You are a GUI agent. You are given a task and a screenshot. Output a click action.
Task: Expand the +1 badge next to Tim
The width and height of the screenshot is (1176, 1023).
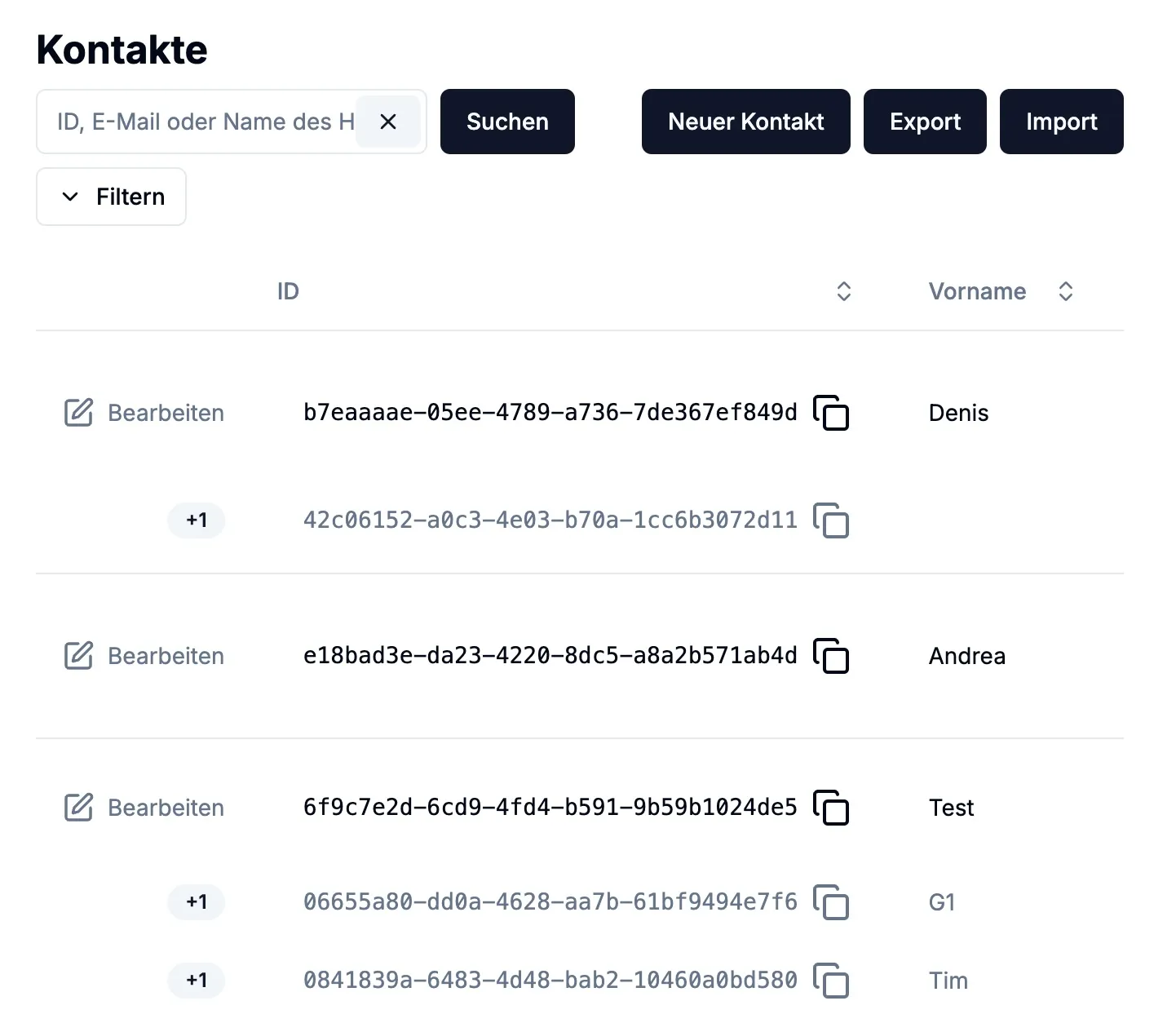196,981
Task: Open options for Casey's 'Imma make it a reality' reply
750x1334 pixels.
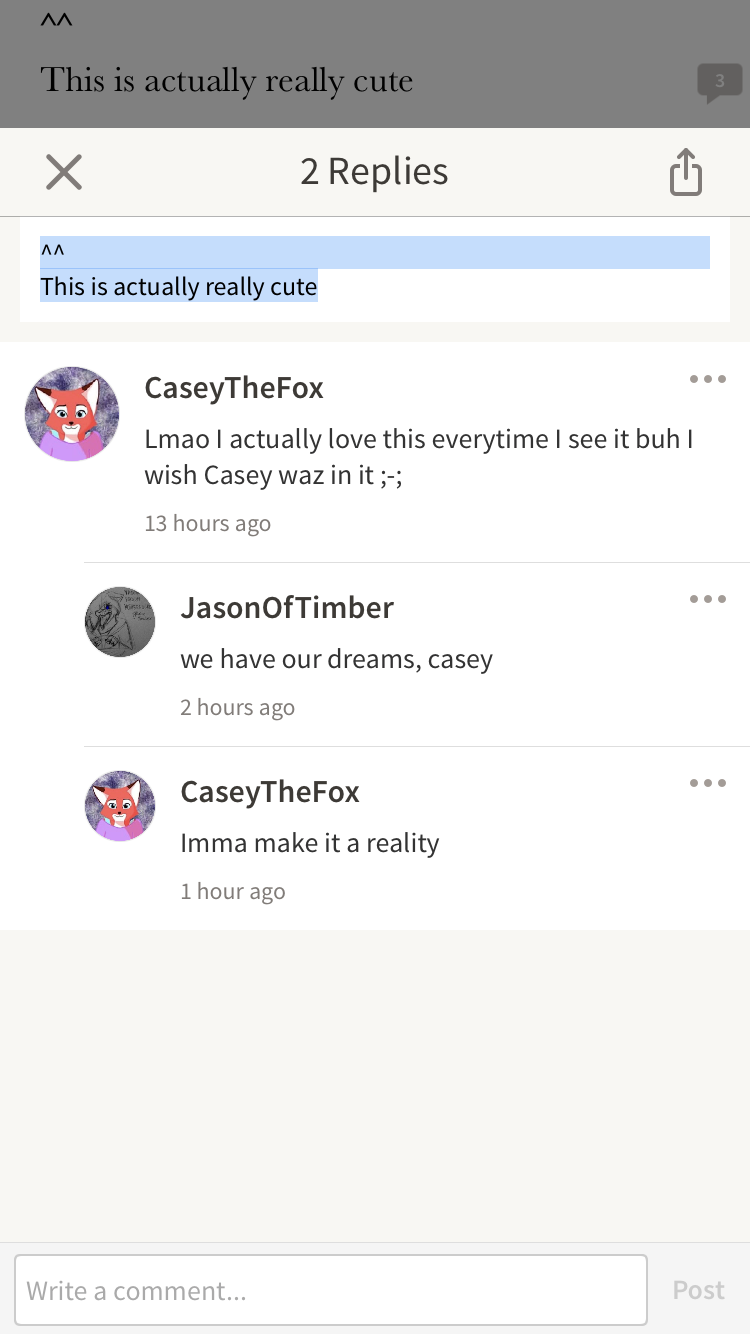Action: point(707,783)
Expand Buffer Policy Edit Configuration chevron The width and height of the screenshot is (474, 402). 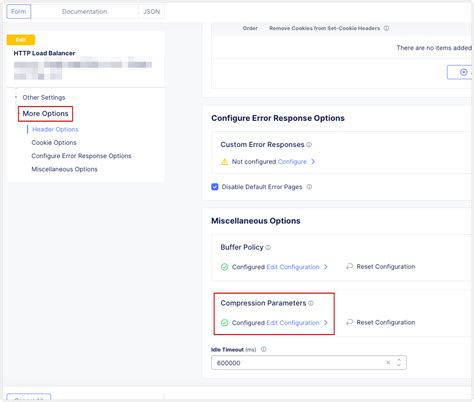(326, 267)
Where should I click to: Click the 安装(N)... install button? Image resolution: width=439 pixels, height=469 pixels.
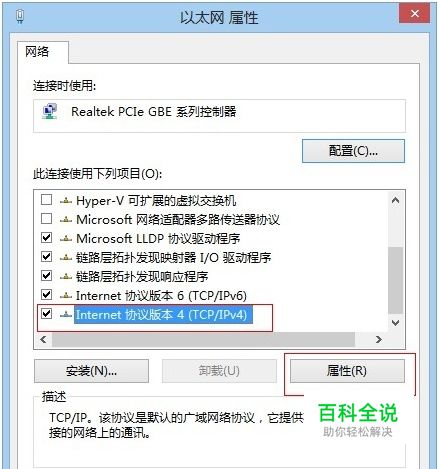pos(91,371)
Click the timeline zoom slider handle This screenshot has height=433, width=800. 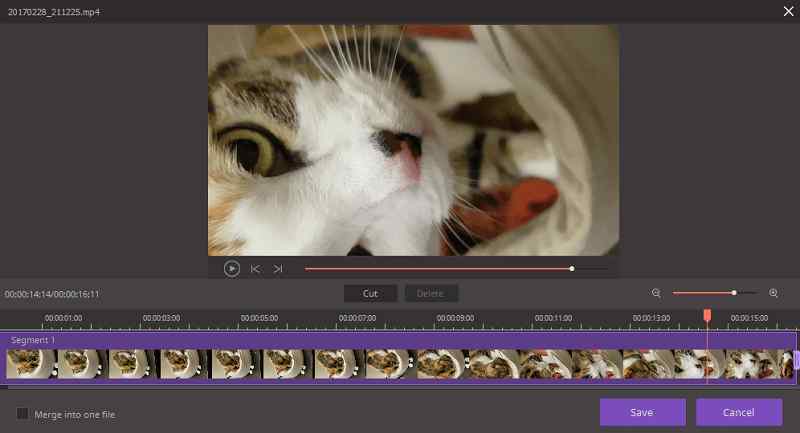734,293
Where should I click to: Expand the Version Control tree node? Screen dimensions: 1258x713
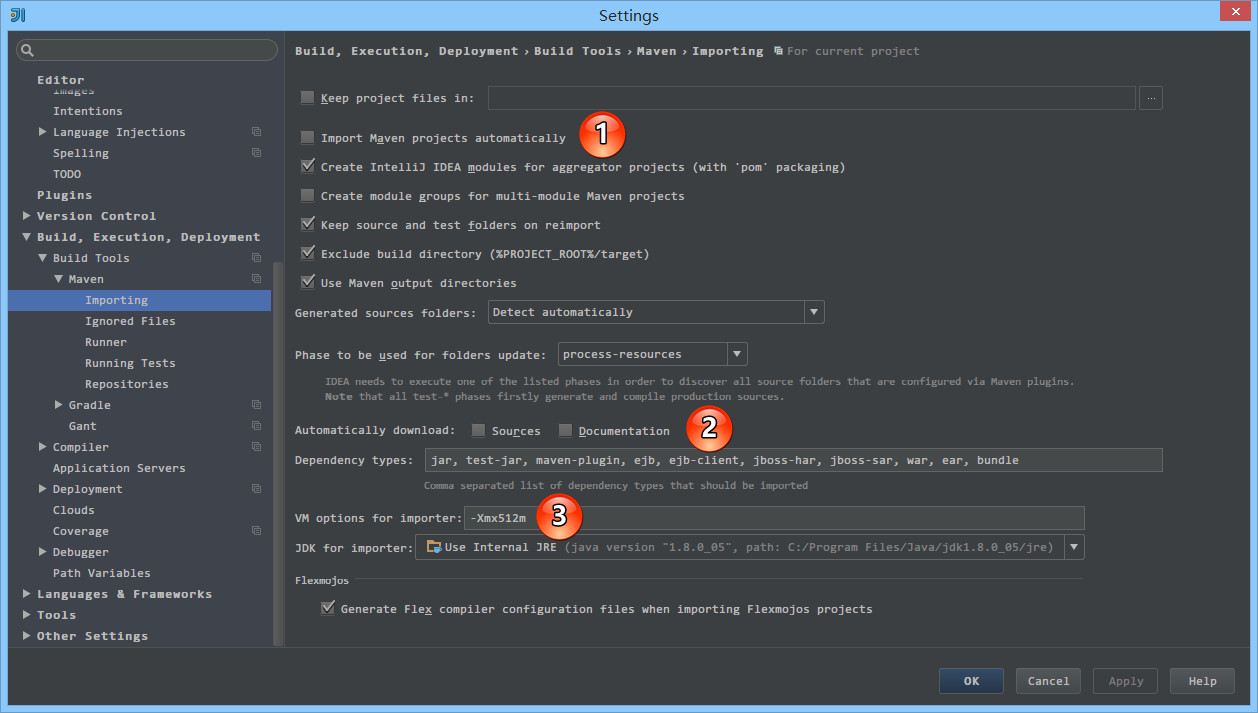pos(27,216)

**TASK GOAL**. Once the line with "Where should I click to: Expand" is found, output it and every line after it through the end of the listing, exactly, without pictures.

**RESPONSE BOX**.
Where should I click to: Expand the Version Control tree node? Screen dimensions: 1258x713
pos(27,216)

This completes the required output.